The country’s 11,300 frontline gardaí may resign in a mass protest, if the Government ploughs ahead with its plan to impose further pay cuts on members.
As gardaí are prevented from striking, this potential move, dubbed by some as “the nuclear option”, is one of the actions being contemplated by the Garda Representative Association.
The GRA is planning to ratchet up its opposition in proportion to the level of pressure the Government exerts on pay reductions as it tries to achieve €300m in savings.
A GRA spokesman said the organisation was “considering a range of options” that “we won’t be discussing at this time”.
However, GRA sources told the Irish Examiner that mass resignations could be on the cards as a last resort.
Prior to that, the most serious action likely to be undertaken by rank-and-file gardaí would be an organised mass sick leave, or “blue flu”, campaign.
The last time thousands of gardaí took sick leave as part of a protest over pay and conditions was in May 1998. The then Garda commissioner Pat Byrne described it as “a black day” for the force. But within a few weeks the Government relented and agreed to give gardaí a pay increase.
GRA officials met with Labour Relations Commission chief executive Kieran Mulvey in Dublin last week and told him in no uncertain terms that their members could not take any further pay cuts.
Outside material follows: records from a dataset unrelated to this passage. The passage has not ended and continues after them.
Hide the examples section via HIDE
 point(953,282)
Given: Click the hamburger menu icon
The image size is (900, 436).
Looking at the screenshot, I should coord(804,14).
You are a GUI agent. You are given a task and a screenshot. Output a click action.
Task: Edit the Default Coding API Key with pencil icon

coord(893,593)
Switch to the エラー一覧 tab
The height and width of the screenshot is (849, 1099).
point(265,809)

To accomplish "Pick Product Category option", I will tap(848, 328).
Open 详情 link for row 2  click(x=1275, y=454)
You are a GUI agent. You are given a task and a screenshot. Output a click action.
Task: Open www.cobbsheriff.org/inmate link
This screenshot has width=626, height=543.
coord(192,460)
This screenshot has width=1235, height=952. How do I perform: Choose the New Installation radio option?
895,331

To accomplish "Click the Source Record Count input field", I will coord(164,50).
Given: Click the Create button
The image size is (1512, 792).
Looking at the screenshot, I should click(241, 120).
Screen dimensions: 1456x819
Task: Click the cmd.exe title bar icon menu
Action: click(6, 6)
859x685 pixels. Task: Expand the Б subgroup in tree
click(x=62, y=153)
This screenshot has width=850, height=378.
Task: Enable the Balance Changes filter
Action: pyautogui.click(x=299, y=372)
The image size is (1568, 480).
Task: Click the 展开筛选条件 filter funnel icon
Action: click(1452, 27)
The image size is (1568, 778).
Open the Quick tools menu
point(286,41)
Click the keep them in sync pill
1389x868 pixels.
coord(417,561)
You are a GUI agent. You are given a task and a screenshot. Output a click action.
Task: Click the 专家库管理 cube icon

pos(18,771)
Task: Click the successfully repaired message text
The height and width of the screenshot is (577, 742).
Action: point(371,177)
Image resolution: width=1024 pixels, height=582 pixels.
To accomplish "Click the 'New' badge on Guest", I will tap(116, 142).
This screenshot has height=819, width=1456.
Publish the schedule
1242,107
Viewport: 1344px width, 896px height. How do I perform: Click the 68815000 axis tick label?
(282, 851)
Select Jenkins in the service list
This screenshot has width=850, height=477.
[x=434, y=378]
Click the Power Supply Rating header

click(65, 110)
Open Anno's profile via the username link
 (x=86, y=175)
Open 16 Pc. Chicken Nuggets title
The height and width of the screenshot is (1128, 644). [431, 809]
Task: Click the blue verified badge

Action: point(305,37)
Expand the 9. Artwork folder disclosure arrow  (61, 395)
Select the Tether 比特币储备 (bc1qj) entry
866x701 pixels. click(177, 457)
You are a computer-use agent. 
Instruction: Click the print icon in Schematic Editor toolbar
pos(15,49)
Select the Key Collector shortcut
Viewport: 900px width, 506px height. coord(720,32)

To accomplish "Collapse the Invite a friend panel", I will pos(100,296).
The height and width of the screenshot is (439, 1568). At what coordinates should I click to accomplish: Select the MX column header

Some have already seen their pay packets cut by over 25%.
At last week’s GRA conference in Westport, Co Mayo, delegates heard that many of their colleagues were in such dire financial trouble their homes were being repossessed.
The Garda Benevolent Trust Fund, which was set up to help members who had fallen seriously ill, reported that in the past 12 months it had helped more and more gardaí pay their gas and electricity bills.
Meanwhile, many gardaí have expressed interest in applying to police forces in Australia and Canada where they feel they will have better pay and conditions.